Flandern will selbst über Zahl der Medizinstudenten entscheiden

Die flämische Regierung will bei der Ärztequote einen anderen Ansatz verfolgen. Derzeit entscheidet die Bundesregierung, wie viele junge Menschen ein Medizinstudium beginnen dürfen. Doch von nun an will Flandern selbst festlegen, wie viele Ärzte dort gebraucht werden. Das sagt Bildungsminister Ben Weyts. Die Ärztekammer hält das für keinen guten Plan, weil immer noch die Bundesregierung entscheidet, wie viele Absolventen anerkannt werden. 

Wie viele Ärzte dürfen noch hinzukommen? Jedes Jahr legt die belgische Regierung die Zahlen für sechs Jahre später fest - mit einer Höchstzahl, also einer Quote für Flandern und einer Quote für das französischsprachige Belgien.

Flandern sorgt dann mit einer Zulassungsprüfung dafür, dass nicht mehr als die angegebene Quote an Studenten ein Studium der Medizin- oder Zahnmedizin aufnehmen. Die Französischsprachigen taten jahrelang nichts und ließen einfach unzählige Studenten an ihren Unis zu. Das hält die flämische Regierung für unehrlich.

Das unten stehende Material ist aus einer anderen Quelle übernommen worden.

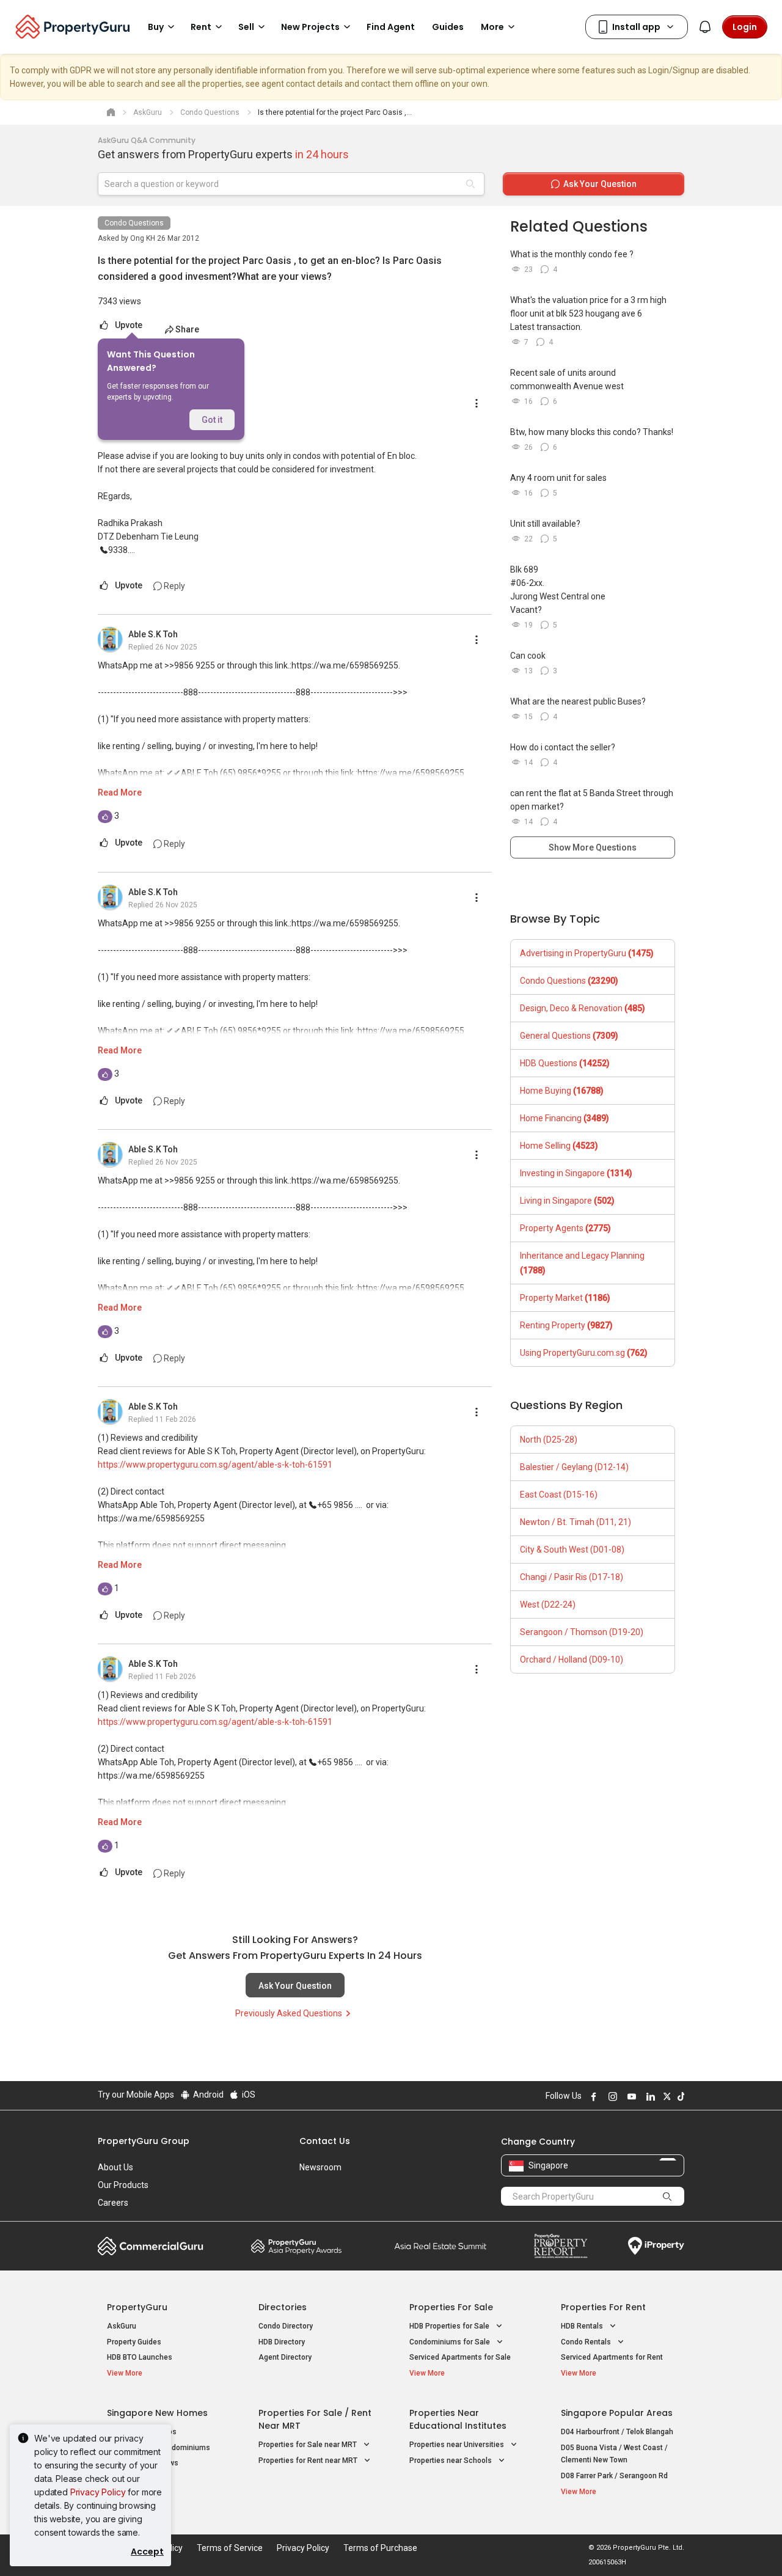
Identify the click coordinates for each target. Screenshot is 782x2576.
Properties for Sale (451, 2307)
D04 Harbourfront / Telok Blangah (617, 2432)
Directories (282, 2307)
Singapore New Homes (157, 2413)
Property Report (560, 2246)
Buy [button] (156, 27)
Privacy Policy (98, 2492)
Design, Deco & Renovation (582, 1008)
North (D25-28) (548, 1439)
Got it (212, 420)
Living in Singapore (567, 1201)
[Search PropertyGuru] (667, 2195)
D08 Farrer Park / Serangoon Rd (614, 2476)
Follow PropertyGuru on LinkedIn (648, 2096)
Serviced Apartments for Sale (460, 2357)
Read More (120, 792)
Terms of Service (230, 2548)
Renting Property (566, 1325)
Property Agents (565, 1228)
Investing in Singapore (576, 1173)
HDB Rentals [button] (583, 2326)
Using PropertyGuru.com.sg (584, 1353)
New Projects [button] (310, 27)
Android (207, 2094)
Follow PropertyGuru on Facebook (592, 2096)
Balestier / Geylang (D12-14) (574, 1467)
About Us (115, 2167)
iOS (247, 2094)
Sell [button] (246, 27)
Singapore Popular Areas (617, 2413)
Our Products (123, 2185)
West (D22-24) (548, 1604)
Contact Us (324, 2141)
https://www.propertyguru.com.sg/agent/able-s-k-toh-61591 (215, 1464)
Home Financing (564, 1118)
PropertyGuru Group (143, 2141)
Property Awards (296, 2246)
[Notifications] (705, 27)
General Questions (569, 1036)
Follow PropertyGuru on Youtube (630, 2096)
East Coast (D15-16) (558, 1494)
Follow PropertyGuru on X (665, 2096)
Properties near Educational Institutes (457, 2419)
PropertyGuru (137, 2307)
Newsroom (320, 2167)
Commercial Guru (150, 2246)
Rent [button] (201, 27)
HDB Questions (565, 1063)
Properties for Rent (603, 2307)
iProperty (656, 2246)
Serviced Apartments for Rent (612, 2357)
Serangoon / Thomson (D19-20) (581, 1632)
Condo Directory (285, 2326)
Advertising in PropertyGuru (587, 953)
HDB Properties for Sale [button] (450, 2326)
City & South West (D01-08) (572, 1549)
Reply (173, 586)
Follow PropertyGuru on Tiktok (679, 2096)
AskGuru (121, 2326)
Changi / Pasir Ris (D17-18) (571, 1577)
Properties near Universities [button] (457, 2444)
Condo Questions (134, 223)
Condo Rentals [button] (587, 2342)
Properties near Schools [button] (451, 2460)
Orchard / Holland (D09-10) (571, 1659)
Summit (440, 2246)
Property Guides (134, 2342)
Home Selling (559, 1146)
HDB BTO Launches (139, 2357)
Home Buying (562, 1091)
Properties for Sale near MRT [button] (308, 2444)
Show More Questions (593, 847)
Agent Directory (285, 2357)
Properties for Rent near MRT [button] (308, 2460)
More (492, 27)
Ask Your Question (295, 1986)
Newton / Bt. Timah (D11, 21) (575, 1522)
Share (187, 329)
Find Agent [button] (391, 27)
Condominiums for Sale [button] (450, 2342)
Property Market (565, 1298)
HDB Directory (281, 2342)
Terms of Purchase (380, 2548)
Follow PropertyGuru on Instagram (611, 2096)
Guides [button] (448, 27)
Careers (113, 2203)
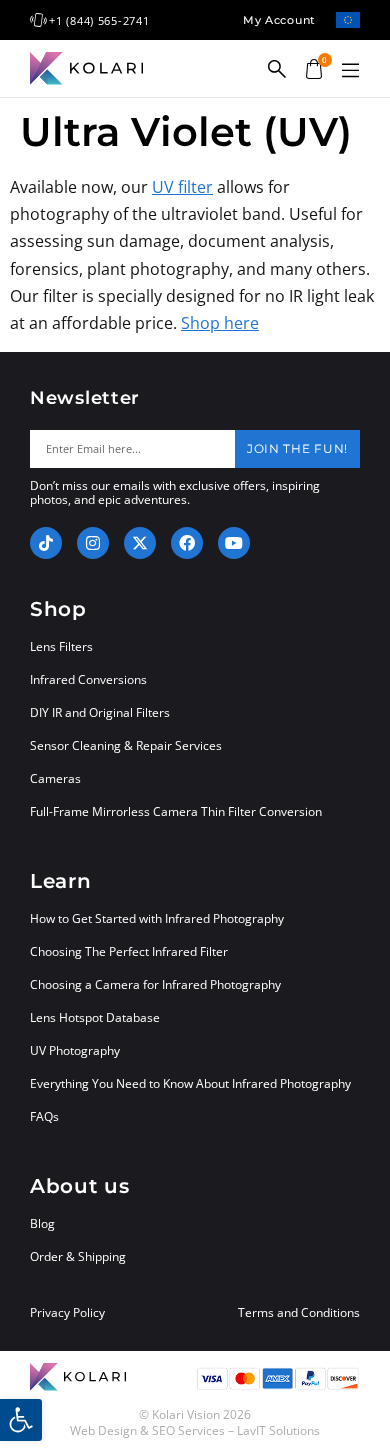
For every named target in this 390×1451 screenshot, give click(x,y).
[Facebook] (187, 543)
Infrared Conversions (88, 679)
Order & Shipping (78, 1256)
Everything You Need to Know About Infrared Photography (190, 1083)
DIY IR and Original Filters (100, 712)
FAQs (44, 1116)
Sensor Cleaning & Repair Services (126, 745)
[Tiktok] (46, 543)
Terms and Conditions (299, 1313)
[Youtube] (234, 543)
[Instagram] (93, 543)
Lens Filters (61, 646)
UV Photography (75, 1050)
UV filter (182, 187)
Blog (42, 1223)
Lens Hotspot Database (95, 1017)
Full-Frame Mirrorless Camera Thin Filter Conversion (176, 811)
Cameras (55, 778)
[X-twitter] (140, 543)
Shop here (220, 323)
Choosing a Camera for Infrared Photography (155, 984)
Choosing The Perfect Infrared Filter (129, 951)
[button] (350, 71)
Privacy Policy (67, 1313)
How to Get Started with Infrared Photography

„Wir werden selbst schauen, wie viele Ärzte, auch Fachärzte und Zahnärzte, wir benötigen. Auf dieser Grundlage werden wir selbst entscheiden, wie viele Ärzteanwärter wir an der Ausbildung teilnehmen lassen wollen“, so Ben Weyts, flämischer Bildungsminister (N-VA).

„Wallonien fährt schon seit Jahren über die rote Ampel. Jetzt sagt Flandern, ‘die dürfen das, also fahren wir auch über rot.‘ Das ist natürlich keine Lösung für das Problem“, betont wiederum Bart Dehaes vom größten belgischen Ärzteverband BEVAS.

Es ist nämlich die föderale Regierung, die weiterhin entscheidet, wie viele flämische Ärzte eine Zulassungsnummer von der RIZIV, der Krankenkasse, erhalten. Und wenn der Arzt keine RIZIV-Nummer hat, bekommt der Patient auch keine Rückerstattung der Kosten.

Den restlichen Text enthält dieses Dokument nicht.